En ce lundi, je suis assise sur un muret de pierre. Ce matin, je me suis levée trop tôt, comme d'habitude. J'ai mis mes baskets, mon débardeur rose et mon petit short gris. Et je suis partie. Ici, le soleil du matin a comme un petit goût de thermostat. On dirait qu'il se règle tout seul, parce que vous venez de vous réveiller, qu'il ne faut pas encore vous agresser, mais qu'il va bien falloir vous réchauffer. J'ai donc pris ma voiture, et je suis allée attendre un garçon, comme d'habitude aussi. J'attends Monsieur Secret, assise sur mon muret. Il est en retard.
Comme d'habitude.
Je suis assise sur mon muret, comme un chat au soleil.
Et partout autour de ma peau, la température de l'air est parfaitement réglé.
Je suis au pied du Pic Adam. Ce n'est pas le toît de l'île, c'est le toît de mon monde.
J'ai derrière moi du vert à vous en teindre le sang, d'une si grande puissance que je ne pourrais même pas essayer de le décrire. Là, en moment précis, ce n'est pas à cause de mes mauvaises manières d'écolières que j'ai le dos rond.C'est parce que je sens peser sur moi cette masse verte et immense et je sais bien que le soleil est obligé de ruser, de contourner et d'infiltrer la montagne pour réussir à réchauffer quand mêmes mes reins.
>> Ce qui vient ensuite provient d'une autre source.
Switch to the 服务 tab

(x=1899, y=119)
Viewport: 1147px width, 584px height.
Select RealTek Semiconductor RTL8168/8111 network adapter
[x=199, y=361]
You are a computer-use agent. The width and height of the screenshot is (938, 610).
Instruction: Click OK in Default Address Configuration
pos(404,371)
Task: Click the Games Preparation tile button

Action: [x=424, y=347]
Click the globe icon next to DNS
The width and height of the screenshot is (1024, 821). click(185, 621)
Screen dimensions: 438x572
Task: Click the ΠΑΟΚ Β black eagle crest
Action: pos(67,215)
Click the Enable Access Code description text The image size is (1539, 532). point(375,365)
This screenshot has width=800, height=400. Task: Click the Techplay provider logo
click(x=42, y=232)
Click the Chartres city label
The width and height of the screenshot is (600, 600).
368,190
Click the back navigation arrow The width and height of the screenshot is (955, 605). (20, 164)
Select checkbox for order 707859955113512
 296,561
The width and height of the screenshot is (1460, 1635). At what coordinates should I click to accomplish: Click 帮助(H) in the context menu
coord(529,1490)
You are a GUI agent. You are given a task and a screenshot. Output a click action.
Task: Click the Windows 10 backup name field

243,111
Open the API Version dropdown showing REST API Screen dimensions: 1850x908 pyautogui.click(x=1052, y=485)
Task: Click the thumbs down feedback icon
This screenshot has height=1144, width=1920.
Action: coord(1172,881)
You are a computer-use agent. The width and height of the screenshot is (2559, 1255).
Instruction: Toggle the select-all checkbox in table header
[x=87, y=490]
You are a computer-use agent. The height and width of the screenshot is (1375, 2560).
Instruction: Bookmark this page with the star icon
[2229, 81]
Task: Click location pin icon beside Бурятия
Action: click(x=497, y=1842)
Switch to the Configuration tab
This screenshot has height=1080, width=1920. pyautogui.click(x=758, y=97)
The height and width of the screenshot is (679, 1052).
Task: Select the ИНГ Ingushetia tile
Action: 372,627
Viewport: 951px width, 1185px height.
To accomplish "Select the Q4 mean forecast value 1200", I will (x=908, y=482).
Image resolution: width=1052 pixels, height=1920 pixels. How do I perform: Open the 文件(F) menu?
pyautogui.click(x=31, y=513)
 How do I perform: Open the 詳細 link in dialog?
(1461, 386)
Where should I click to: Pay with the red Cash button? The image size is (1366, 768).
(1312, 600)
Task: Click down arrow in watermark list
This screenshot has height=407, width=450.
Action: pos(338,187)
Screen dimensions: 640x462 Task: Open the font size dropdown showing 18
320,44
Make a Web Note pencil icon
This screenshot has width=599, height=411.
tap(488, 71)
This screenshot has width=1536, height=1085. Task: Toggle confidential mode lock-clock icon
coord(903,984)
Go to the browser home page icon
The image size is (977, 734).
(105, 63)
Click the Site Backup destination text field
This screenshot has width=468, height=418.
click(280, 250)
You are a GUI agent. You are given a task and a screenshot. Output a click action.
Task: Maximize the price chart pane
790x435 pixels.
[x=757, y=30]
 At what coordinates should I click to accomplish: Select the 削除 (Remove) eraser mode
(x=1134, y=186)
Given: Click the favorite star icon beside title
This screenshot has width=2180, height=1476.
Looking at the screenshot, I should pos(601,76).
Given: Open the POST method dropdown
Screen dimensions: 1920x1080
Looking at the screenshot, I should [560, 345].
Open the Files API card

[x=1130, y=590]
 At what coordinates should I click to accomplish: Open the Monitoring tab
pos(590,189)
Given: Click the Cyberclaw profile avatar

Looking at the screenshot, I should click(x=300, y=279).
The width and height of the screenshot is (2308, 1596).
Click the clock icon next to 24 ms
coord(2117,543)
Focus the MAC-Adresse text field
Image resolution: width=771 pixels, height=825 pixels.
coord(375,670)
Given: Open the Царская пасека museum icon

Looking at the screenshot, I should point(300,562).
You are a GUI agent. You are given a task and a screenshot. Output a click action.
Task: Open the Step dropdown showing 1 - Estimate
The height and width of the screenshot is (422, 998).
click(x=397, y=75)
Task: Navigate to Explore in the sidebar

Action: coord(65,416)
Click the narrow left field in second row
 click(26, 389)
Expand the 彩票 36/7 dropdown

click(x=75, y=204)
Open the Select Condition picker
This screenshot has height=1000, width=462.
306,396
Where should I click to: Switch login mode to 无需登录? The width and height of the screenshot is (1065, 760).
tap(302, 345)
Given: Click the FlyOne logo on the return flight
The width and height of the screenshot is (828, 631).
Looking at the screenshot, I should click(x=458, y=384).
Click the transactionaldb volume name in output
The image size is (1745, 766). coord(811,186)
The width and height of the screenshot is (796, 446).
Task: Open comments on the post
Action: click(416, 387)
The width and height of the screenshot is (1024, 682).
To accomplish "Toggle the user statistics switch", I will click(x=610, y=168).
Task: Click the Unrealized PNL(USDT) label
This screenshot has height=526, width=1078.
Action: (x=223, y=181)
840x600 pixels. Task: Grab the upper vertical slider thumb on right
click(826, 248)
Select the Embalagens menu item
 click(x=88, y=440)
Et assise sur mon muret, je plisse les yeux pour arriver à distinguer toutes les nuances de bleus qui me font face. Je ne peux non plus les décrire - quelques fois les mots ne sont pas à la hauteur-, je pourrais juste les comptabiliser. Il y a le bleu du ciel, celui de la mer au large. Celui de la mer qui arrive sur la côte. Et puis il y a l'île.
Assise sur mon muret, je me dis même que le racisme, ça doit commencer là : quand on se dit que tout ça, de plein droit, du droit de la naissance, ne sera jamais aussi sucré pour un autre que pour nous, insulaires. Que toute cette beauté là, est à moi.
Je ne savais pas qu'il fallait être assise sur un muret à 8h du matin pour goûter à la perfection du monde .
Dans quelques minutes Monsieur va arriver. Je vais monter, souffler, et babiller à ses côtés. Une fois au sommet du Pic Adam je ne saurais même plus mon nom tellement je serais heureuse, dans le vert, dans le bleu.
Autrefois, pour dire à Petite que les journées heureuses ne se suivent pas, je lui disais qu'il n'y avait jamais deux mardis ensoleillés. Là, j'essaie de ne plus compter : c'est vertigineux.